*Material for this exercise*:
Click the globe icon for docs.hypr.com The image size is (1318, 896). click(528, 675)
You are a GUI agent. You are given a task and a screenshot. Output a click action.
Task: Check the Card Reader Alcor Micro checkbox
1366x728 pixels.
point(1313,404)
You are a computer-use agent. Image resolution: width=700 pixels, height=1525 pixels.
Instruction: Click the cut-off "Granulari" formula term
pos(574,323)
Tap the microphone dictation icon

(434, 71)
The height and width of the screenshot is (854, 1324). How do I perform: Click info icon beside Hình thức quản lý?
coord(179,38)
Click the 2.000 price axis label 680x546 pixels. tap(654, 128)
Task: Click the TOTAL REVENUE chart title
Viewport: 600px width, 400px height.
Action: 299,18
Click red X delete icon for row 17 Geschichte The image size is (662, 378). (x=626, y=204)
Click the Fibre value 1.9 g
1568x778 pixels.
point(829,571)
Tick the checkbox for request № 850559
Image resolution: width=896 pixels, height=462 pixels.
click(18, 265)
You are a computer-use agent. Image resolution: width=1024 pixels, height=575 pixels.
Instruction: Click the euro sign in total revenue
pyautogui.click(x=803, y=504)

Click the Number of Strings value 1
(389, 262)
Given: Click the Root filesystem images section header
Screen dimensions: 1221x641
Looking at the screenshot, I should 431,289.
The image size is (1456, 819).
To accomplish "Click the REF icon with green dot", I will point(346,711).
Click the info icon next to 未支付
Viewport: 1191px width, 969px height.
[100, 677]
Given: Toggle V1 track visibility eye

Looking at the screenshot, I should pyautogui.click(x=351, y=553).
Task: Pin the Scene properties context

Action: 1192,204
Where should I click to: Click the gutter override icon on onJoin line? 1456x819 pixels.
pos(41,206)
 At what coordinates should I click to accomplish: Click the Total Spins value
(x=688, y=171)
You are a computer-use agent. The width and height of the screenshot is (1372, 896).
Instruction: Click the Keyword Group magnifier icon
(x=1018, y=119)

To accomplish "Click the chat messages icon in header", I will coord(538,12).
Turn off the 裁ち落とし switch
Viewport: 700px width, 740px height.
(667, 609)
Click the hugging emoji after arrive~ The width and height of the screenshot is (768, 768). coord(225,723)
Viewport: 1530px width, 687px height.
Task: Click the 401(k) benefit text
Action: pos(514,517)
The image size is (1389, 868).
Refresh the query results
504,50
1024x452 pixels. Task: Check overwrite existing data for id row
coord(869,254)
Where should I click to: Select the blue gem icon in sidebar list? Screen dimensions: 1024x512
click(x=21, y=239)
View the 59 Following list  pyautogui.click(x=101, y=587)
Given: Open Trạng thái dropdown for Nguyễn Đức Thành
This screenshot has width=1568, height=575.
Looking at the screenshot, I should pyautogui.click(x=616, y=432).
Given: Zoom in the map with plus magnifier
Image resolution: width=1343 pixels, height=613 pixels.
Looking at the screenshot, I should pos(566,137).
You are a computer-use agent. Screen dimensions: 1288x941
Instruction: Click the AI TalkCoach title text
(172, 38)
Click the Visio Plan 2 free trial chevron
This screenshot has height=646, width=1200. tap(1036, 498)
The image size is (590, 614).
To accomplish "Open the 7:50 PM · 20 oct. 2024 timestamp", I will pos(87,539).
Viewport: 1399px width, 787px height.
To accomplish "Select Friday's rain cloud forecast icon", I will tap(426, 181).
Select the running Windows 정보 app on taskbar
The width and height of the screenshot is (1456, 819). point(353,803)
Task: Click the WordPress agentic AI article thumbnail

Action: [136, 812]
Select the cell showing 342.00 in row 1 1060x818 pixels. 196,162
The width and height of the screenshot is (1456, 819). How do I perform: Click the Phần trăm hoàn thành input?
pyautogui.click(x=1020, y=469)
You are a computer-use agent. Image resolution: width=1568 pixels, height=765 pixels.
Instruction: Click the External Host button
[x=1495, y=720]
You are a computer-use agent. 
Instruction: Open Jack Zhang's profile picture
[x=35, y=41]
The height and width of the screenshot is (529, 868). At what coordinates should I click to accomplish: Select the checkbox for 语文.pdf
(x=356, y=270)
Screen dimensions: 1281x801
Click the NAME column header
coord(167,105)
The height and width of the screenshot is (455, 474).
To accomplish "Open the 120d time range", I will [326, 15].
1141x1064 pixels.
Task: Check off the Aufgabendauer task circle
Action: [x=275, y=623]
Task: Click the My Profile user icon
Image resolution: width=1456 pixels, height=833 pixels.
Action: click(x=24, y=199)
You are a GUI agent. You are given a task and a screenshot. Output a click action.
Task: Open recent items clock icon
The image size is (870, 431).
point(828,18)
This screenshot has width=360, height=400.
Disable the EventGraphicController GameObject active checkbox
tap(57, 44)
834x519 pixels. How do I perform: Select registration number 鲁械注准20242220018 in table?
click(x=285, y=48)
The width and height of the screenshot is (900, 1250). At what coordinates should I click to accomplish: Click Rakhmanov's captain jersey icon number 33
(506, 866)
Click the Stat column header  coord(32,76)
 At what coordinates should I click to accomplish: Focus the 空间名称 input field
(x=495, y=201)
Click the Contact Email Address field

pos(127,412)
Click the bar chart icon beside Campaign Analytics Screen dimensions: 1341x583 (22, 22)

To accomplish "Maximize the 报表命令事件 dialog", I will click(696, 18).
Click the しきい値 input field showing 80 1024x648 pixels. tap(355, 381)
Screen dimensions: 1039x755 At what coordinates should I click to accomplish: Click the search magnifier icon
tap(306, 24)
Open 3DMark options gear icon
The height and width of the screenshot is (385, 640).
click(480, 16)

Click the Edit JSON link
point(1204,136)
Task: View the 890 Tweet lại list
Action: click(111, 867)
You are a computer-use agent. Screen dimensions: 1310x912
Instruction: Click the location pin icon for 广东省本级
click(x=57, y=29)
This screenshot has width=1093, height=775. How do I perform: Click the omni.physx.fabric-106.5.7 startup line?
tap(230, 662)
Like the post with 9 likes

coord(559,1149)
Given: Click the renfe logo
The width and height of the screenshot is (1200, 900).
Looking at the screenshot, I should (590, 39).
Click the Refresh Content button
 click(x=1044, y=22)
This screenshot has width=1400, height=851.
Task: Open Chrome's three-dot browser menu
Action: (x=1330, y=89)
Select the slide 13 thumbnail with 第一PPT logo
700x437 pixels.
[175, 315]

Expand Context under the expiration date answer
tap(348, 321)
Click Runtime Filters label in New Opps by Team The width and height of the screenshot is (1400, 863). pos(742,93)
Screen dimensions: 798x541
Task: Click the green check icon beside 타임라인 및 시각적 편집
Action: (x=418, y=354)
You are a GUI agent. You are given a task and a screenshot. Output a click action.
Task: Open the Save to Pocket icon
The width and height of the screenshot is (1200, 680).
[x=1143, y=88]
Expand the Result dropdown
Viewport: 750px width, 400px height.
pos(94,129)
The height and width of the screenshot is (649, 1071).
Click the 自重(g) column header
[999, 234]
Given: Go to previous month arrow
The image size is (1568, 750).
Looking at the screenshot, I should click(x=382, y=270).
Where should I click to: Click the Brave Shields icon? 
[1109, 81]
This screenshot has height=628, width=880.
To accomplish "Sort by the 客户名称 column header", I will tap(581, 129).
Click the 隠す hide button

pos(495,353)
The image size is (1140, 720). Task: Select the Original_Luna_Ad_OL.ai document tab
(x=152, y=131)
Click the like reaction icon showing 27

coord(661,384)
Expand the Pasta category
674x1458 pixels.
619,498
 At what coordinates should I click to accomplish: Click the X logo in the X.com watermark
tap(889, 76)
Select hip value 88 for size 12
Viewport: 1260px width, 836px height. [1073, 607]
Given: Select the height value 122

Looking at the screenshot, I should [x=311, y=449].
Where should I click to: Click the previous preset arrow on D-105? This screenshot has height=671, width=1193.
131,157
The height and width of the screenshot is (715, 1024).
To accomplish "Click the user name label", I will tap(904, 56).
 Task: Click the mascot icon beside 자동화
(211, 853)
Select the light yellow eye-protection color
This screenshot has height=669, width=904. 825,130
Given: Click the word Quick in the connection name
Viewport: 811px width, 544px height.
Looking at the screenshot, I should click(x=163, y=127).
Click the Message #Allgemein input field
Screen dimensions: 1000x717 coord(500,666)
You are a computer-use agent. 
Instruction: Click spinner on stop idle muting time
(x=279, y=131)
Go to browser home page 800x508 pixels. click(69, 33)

*Task to carry out*: Pull out every line of the entries above that contains the word "Refresh", matching capitalization exactly.

*Complete answer*:
Refresh the query results
Click the Refresh Content button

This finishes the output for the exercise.